====== EXERCISE INPUT ======
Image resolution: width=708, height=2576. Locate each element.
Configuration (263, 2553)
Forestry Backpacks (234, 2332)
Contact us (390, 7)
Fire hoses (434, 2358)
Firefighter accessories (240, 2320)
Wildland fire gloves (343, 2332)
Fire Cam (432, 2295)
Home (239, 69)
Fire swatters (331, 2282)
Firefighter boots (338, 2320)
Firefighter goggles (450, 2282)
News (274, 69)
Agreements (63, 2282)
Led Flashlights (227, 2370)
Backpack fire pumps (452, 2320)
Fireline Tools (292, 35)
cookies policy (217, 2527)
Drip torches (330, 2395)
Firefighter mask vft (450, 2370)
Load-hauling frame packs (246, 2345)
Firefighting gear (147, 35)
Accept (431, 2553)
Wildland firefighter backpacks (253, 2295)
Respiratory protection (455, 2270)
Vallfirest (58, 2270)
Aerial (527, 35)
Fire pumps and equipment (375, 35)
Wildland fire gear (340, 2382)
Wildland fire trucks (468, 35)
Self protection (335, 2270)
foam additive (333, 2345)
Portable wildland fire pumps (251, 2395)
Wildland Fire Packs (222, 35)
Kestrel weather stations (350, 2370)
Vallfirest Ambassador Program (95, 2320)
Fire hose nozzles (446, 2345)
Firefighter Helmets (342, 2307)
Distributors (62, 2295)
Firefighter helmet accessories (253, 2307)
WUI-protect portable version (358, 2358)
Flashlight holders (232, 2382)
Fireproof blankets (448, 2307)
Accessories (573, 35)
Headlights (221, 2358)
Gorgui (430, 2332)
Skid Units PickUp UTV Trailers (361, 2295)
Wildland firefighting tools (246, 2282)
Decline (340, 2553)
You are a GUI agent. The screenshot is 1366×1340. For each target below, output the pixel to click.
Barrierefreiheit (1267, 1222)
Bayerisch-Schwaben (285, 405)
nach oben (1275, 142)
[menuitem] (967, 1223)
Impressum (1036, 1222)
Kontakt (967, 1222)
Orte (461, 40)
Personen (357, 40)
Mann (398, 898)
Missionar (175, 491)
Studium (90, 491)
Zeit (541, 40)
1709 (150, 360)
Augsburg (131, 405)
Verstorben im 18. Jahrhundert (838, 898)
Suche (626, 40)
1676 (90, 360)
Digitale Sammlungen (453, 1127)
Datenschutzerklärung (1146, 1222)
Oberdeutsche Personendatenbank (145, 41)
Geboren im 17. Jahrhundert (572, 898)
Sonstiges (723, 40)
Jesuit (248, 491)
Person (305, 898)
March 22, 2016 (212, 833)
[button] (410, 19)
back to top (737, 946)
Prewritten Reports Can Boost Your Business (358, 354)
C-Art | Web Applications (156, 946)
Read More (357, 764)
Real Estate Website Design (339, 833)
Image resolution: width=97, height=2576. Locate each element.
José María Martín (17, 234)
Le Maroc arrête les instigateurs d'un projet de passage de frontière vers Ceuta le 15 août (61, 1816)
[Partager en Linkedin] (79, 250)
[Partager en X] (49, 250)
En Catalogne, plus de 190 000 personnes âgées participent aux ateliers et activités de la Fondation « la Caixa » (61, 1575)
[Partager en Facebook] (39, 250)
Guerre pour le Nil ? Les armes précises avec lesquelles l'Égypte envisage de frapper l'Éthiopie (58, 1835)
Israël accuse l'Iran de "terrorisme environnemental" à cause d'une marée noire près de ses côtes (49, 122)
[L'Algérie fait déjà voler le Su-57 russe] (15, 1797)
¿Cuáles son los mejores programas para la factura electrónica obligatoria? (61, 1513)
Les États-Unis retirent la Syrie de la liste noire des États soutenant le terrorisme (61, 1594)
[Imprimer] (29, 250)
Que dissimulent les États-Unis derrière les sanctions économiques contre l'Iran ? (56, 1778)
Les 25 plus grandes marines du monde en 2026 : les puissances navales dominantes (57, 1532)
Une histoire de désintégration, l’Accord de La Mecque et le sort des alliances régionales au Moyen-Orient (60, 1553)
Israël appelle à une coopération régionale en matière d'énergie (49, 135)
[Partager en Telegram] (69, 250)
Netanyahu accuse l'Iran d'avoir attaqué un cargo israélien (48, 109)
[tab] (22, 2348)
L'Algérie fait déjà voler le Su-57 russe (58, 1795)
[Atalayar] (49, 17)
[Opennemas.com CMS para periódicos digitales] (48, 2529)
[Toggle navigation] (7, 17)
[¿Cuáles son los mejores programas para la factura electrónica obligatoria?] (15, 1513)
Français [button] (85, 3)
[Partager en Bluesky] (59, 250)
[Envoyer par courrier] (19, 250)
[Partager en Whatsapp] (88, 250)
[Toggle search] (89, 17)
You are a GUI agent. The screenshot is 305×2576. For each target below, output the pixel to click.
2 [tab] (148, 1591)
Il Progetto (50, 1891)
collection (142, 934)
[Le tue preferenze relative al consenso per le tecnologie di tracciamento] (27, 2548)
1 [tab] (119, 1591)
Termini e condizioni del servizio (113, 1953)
======
If a line in the material above contains the word "height", copy it.

Image resolution: width=708, height=2576. Locate each element.
Image resolution: width=97, height=2576. Locate each element.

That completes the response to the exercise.